Directly Estimating the Variance of the λ-Return Using Temporal-Difference Methods Sherstan, Craig, Bennett, Brendan, Young, Kenny, Ashley, Dylan R., White, Adam, White, Martha, and Sutton, Richard S. In arXiv
This paper investigates estimating the variance of a temporal-difference learning agent’s update target. Most reinforcement learning methods use an estimate of the value function, which captures how good it is for the agent to be in a particular state and is mathematically expressed as the expected sum of discounted future rewards (called the return). These values can be straightforwardly estimated by averaging batches of returns using Monte Carlo methods. However, if we wish to update the agent’s value estimates during learning–before terminal outcomes are observed–we must use a different estimation target called the λ-return, which truncates the return with the agent’s own estimate of the value function. Temporal difference learning methods estimate the expected λ-return for each state, allowing these methods to update online and incrementally, and in most cases achieve better generalization error and faster learning than Monte Carlo methods. Naturally one could attempt to estimate higher-order moments of the λ-return. This paper is about estimating the variance of the λ-return. Prior work has shown that given estimates of the variance of the λ-return, learning systems can be constructed to (1) mitigate risk in action selection, and (2) automatically adapt the parameters of the learning process itself to improve performance.
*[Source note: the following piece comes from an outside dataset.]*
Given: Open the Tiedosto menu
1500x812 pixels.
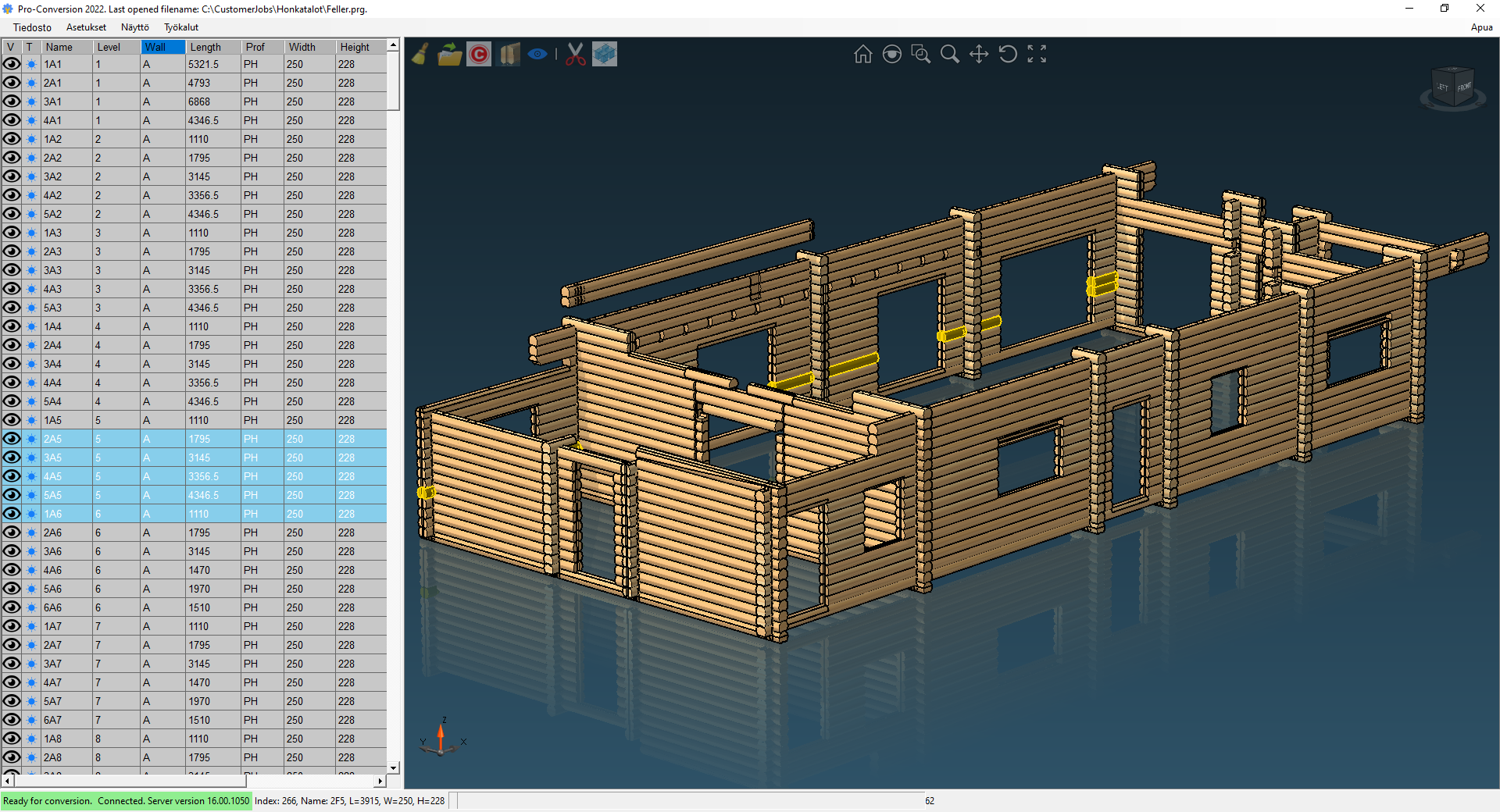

Unfortunately, existing methods for estimating the variance of the λ-return are complex and not well understood empirically. We contribute a method for estimating the variance of the λ-return directly using policy evaluation methods from reinforcement learning. Our approach is significantly simpler than prior methods that independently estimate the second moment of the λ-return. Empirically our new approach behaves at least as well as existing approaches, but is generally more robust.